传统的审计主要是对账、证、表进行核对，从而发现财务问题和风险，并促使企业及时改正。而内部审计信息化则通过信息化技术手段，实现了审计的自动化，大大提高了审计效率，同时也便于查找问题，追根溯源。

三、企业内部审计信息化建设中风险控制的相关理论

（一）风险控制的内涵

企业风险控制是一种科学的管理方法，通过对潜在风险的识别、分析和评估，采用多种手段对风险进行控制，从而实现降低风险的目的[2]。企业内部审计信息化建设中的风险控制主要是指在审计过程中，对可能存在的信息安全风险、人员操作风险等风险进行控制，力求保证审计质量。

（二）风险控制的意义

随着经济的发展和社会的进步，企业之间的竞争愈加激烈，企业面临的风险也不断提升。所以，企业内部审计的范围不断扩大，审计对象不断增加，对审计信息化的水平提出了更高的要求，同时企业也面临更多的审计风险。企业对风险进行控制具有重要意义。第一，风险控制能够帮助企业识别风险，保证审计信息化建设顺利进行。第二，风险控制为企业全面风险管理提供基础，保证企业健康有序发展。第三，通过风险控制，企业能够纠正自身问题，从而建立审计信息化标准。

（三）风险控制的流程

为应对企业内部审计信息化建设中的风险，风险控制流程主要包括三个部分：风险识别、风险评估和风险处置（见表1）。

表1 企业风险控制流程[3]

（四）风险控制的目标

一方面，搭建完备的内部审计信息化平台[4]。通过对风险的识别和评估，发现企业内部审计信息化建设中存在的问题，通过风险处理解决相关问题，从而建立完备的信息化平台。信息化平台的建设将为企业的审计工作提供便利条件，有利于内部审计信息化的发展。

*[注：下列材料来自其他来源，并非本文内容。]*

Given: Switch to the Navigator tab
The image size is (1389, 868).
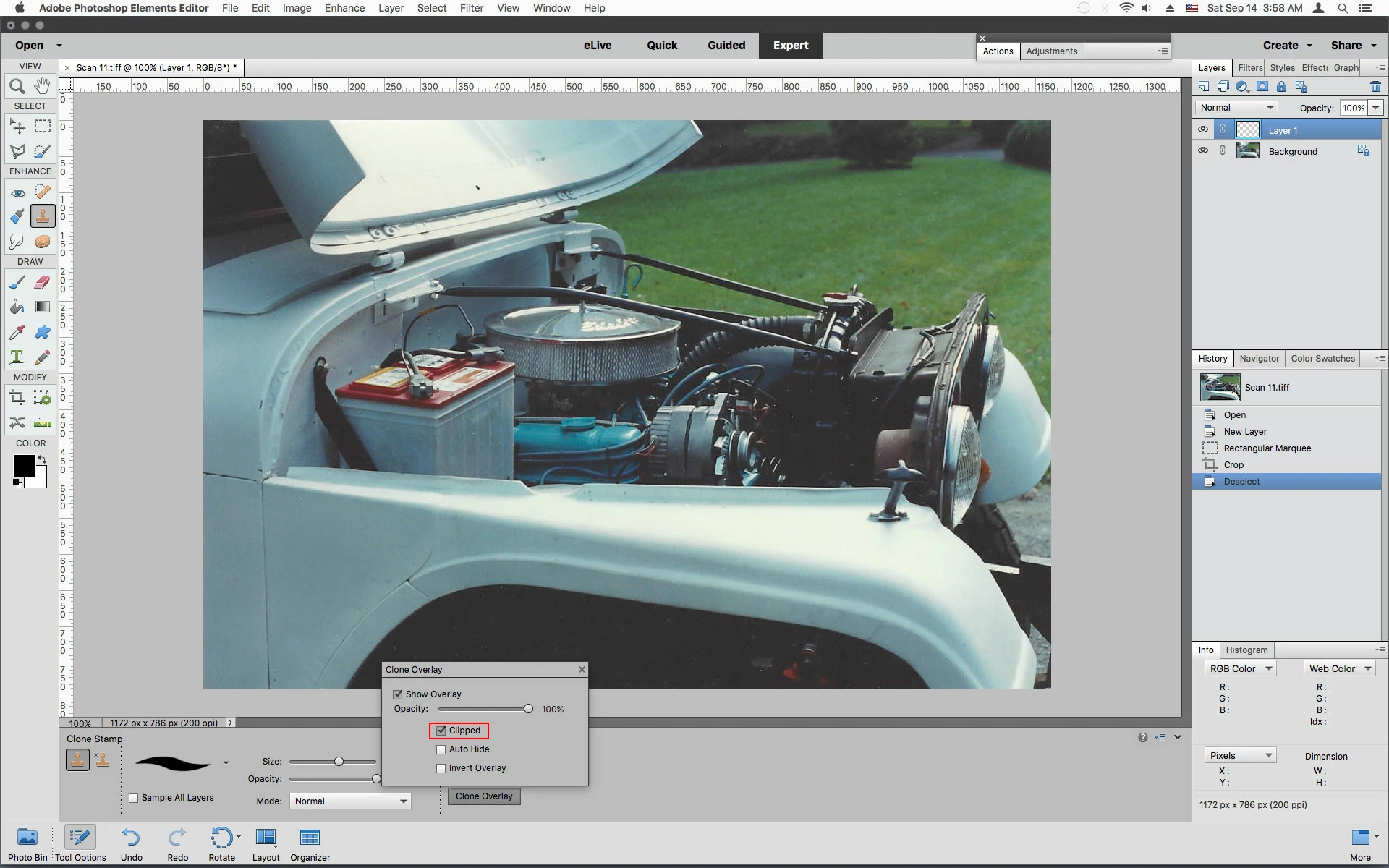Looking at the screenshot, I should click(1259, 359).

另一方面，建立完善的企业内部审计信息化风险控制体系。首先，企业应当建立风险预警系统，对内部审计信息化的风险进行事前防范。其次，在识别出风险时，企业应当及时对问题进行处理，保证内部审计信息化的推进。最后，对风险进行处理后，企业要启动相应的处理机制，划分责任，明确惩罚措施。同时，对风险控制的过程进行分析和总结，为今后工作奠定基础。

四、企业内部审计信息化建设中的主要风险

（一）审计信息化建设的固有风险

传统审计中，更多使用报表等纸质数据信息，而内部审计信息化背景下，企业的审计工作通过电子化的方式进行数据的传输和测算，因此面临网络安全风险[5]。例如，计算机病毒传播可以对企业现有数据进行破坏，黑客攻击可能导致企业财务数据信息泄露，这些都属于审计信息化建设的固有风险。数据信息的风险是由信息化的固有属性所决定的，一旦企业未建立牢固的防火墙系统等安全防护机制，就可能会面临信息泄露、数据损毁等风险。

（二）审计准则缺失引发的风险

审计信息化背景下，企业的内部审计工作基本上都是依据企业会计准则、审计准则等标准，而专门的企业内部审计信息化标准则缺失。审计信息化准则的缺失，不仅会为企业的审计工作带来风险，而且会影响企业内部审计的质量和效果。例如，审计信息化准则的缺失会为造成审计行为的偏差，导致徇私舞弊问题的发生，因为缺乏相应准则的约束，审计人员可能会产生得过且过的思想，从而影响审计的公正性。

（三）审计范围扩大引发的风险

一方面，审计的目标扩大化增加了企业风险。传统的审计中，审计人员只要核对账目、凭证和报表，保证财务不发生问题即可。而审计信息化背景下，还需要对数据安全、审计信息化软件的操作等内容进行审计，目标进一步扩大化，因此面临的风险也逐渐增加[6]。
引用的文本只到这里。